A partitition type parameter can have a value of !, which we call a bang. When a value is a bang, it is automatically replaced by some unique value. This is particularly useful, for example, when you have a Distributed partition type where you have an id parameter that represents a unique distribution of data across workers and loop iterations. Having an id parameter allows us to ensure that when we, for instance, want to select a subset of data frame with an array of boolean, we can - as part of the annotation for the subsetting function - apply a partitioning constraint that requires that the data frame and the array have partition types with the same id.

Now, note that some operations such as filtering produce an entirely new distribution of data (and so we can apply the Drifted() = PartitionType("id" => "!") constructor) while other operations such as a simple mapping transformation preserve the existing distribution of data (with a Match partitioning constraint).

Partition type annotations are used to dispatch splitting functions and these splitting functions also have partition types which define the required partitioning of any data for which the function is used to split. These partition types may also include bangs to indicate that the result of the splitting function will be an entirely new distribution of data across workers and loop iterations.

Partition Annotation

Assignment

The main aspect of annotating code is actually assigning partition types to variables used in a code region.

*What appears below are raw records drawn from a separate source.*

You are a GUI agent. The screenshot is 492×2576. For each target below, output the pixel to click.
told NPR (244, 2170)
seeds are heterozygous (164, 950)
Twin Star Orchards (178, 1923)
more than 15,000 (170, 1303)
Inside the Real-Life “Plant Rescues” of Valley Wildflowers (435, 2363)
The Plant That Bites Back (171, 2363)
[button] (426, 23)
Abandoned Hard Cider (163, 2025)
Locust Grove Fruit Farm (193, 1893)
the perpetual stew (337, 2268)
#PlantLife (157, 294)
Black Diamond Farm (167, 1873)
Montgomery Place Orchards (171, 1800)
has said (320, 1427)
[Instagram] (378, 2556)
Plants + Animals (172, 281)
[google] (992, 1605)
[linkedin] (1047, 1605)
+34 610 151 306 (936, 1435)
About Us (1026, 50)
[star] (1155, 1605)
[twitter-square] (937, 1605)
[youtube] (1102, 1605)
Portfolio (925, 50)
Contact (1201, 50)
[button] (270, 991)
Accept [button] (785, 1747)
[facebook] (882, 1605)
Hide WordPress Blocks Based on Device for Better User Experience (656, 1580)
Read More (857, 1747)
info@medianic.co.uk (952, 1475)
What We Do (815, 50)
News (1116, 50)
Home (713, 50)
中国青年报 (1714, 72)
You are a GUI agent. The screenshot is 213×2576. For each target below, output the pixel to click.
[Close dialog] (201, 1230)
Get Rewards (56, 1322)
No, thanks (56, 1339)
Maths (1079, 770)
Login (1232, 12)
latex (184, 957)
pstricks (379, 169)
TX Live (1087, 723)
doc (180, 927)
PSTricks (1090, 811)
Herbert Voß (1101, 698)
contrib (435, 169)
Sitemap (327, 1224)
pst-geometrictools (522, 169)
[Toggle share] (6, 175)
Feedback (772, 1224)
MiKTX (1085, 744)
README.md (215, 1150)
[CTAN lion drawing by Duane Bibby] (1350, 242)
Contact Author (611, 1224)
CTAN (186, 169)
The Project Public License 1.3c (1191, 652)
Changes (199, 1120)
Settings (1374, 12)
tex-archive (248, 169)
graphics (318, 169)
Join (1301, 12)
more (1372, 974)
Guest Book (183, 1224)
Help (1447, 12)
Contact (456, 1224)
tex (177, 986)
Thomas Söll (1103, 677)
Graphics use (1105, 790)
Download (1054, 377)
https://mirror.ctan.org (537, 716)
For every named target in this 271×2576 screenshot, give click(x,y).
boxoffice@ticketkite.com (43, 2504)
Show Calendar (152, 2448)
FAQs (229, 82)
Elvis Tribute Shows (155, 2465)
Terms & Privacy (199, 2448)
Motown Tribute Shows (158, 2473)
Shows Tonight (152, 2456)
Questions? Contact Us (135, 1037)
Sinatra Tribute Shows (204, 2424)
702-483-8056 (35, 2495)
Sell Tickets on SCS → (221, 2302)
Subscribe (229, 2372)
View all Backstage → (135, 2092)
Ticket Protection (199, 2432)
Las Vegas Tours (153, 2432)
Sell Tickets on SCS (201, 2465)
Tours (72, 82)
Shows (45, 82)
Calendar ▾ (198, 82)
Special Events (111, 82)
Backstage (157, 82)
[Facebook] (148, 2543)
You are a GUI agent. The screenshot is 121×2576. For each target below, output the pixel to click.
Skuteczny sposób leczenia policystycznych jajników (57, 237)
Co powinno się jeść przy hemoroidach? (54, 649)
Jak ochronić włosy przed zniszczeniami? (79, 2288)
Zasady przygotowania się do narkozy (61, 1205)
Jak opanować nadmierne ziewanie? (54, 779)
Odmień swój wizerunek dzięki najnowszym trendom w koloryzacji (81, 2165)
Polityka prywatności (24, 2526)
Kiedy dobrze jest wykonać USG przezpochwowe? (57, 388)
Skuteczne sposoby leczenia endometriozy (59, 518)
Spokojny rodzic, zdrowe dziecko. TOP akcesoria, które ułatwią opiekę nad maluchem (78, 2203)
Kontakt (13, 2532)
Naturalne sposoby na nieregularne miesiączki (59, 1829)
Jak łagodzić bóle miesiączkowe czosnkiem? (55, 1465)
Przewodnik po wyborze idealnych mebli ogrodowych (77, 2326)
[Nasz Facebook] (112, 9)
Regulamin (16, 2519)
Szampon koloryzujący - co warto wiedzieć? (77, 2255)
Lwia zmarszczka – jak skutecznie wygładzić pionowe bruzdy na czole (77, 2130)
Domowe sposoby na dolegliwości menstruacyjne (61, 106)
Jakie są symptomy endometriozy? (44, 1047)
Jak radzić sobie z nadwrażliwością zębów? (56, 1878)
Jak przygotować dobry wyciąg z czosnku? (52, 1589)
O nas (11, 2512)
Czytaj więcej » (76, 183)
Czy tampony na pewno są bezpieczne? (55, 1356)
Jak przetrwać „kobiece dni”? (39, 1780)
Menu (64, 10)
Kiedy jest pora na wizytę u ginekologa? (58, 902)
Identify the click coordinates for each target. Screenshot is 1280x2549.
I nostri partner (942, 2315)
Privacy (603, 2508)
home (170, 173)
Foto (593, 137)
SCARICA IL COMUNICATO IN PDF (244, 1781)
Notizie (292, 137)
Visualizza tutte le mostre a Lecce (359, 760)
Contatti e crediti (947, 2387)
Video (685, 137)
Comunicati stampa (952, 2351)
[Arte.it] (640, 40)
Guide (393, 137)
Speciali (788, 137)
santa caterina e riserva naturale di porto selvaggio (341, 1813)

In Banyan.jl, this is done using the partitioned_using and partitioned_with commands.

Constraints

It is sometimes necessary to place additional constraints on the partitioning of data to ensure correctness. For example, it might be important that the number of partitions of a data frame being split is no more than the maximum number of roughly equal-sized groups of data with a unique ranges of values for some column for each group.

There are 2 kinds of constraints that can be enforced:

  1. Partition annotation constraints must be followed for an annotation for a code region
  2. Partition type constraints for a partition type applied to a value. Breaking the constraint requires merging the value and re-splitting with a different partition type.

Co, Cross, Equal, Sequential, Match, MatchOn, AtMost are PA-level constraints. AtMost, ScaleBy are PT-level constraints. For all constraints, contradictions result in the PA not being used. The exception is ScaleBy constraints where multiple PAs can specify a ScaleBy for the same PT and these are not fused in any way; instead, any constraint is taken as a possible scaling of the PT. Of course, the PT parameters specified by the different PAs still have to match.

Cascading

For each code region, you can provide multiple possible PAs. This is important because sometimes there are multiple ways to partition some data.

Steps

There are several steps to annotating a function (code region) to describe how data that flows through the code can be partitioned.

Create Futures for results

There are several ways to construct a Future.

partitioned_with

This is where you actually construct the partition types and describe how the data can be partitioned.

@partitioned

This is how you mark the code region being annotated and specify the variables used in it.